Imam Al-Ghazali menjelaskan bahwa jika seseorang ingin menyaksikan tengkuknya melalui sebuah cermin, dan ia lalu mengangkay cermin itu di depan wajahnya, maka cermin itu tidak akan memantulkan gambar tengkuk kita, karena tidak kelihatan. Jika ia meletakkan cermin di belakang tengkuk, ia malah tidak akan bisa melihat cermin itu apalagi gambat atau bayangan tengkuknya. Karena itu, agar ia dapat melihat tengkuknya, maka ia harus menyediakan dua cermin, dimana yang satu diletakan berhadapan dengan tengkuk, dan yang satu lagi diletakkan di depan wajahnya.
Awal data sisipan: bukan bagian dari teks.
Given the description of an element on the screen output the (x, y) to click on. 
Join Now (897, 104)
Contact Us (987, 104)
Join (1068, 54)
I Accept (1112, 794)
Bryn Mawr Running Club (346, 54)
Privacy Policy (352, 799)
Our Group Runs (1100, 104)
Aturlah posisi kedua cermin itu, sehingga gambar tengkuk dari cermin yang satu terlihat di cermin yang berada di depan matanya. Saat itulah mata baru dapat melihat dan menyaksikan gambar tengkuk tadi.
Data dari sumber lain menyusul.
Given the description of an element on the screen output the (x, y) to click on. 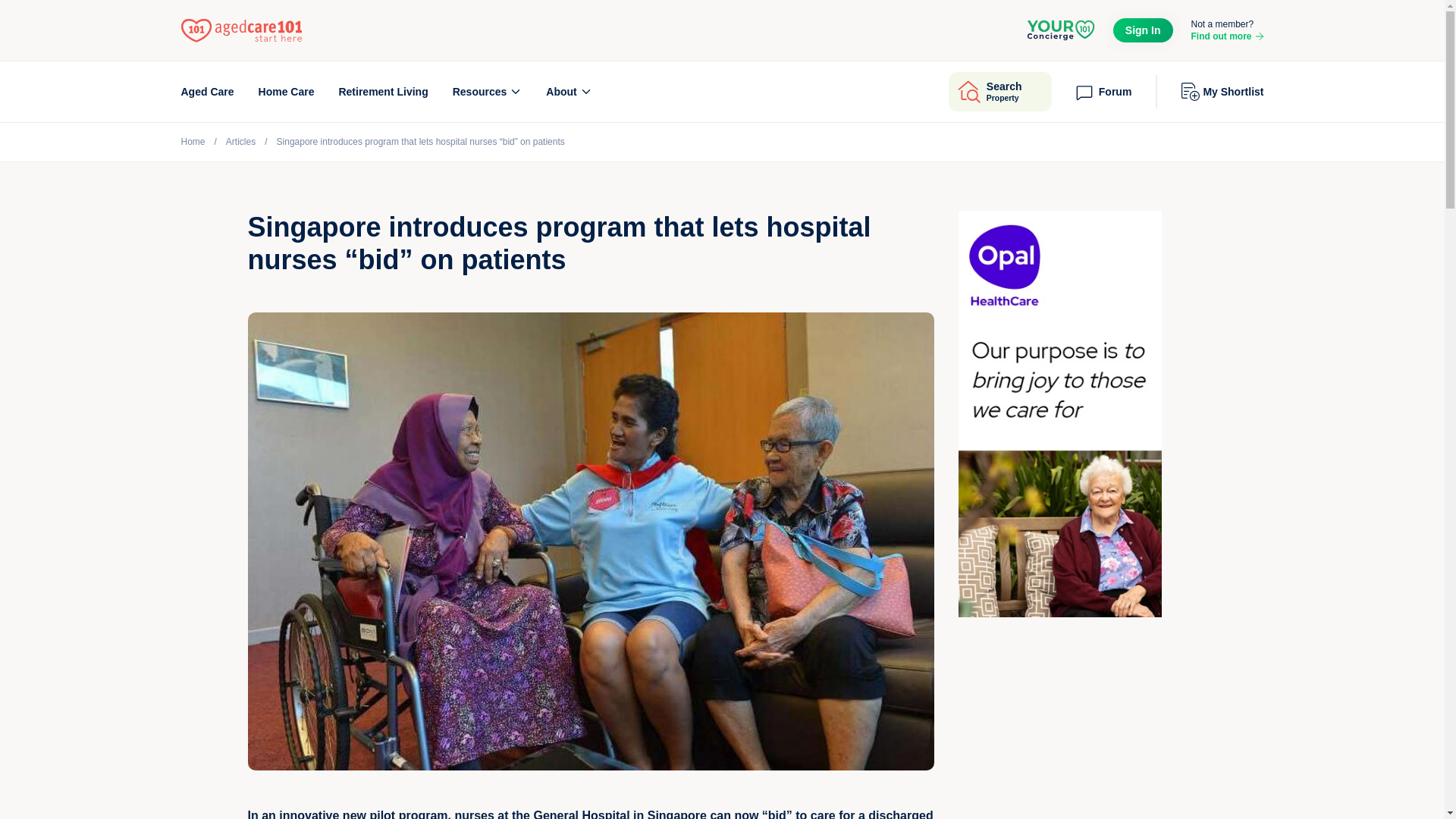
Retirement Living (382, 91)
About (568, 91)
Aged Care (206, 91)
Home Care (286, 91)
Sign In (1000, 91)
Find out more (1143, 30)
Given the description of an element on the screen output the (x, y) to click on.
Demikian pula dalam menuntut ilmu, terdapat metode-metode yang menakjubkan untuk mengetahui hakikat kebenaran. Inilah pentingnya kita berguru kepada ahli dzkir dan ulama pewaris para nabi agar mampu mengenal hakikat kebenaran. Allah SWT berfirman, “Sesungguhnya Kami telah mengemukakan suatu amanah kepada langit, bumi dan gunung-gunung, maka semuanya enggan untuk memikul amanah itu dan mereka khawatir akan mengkhianatinya, dan dipikulkanlah amanah itu oleh manusia,” (QS Al-Ahzab: 72)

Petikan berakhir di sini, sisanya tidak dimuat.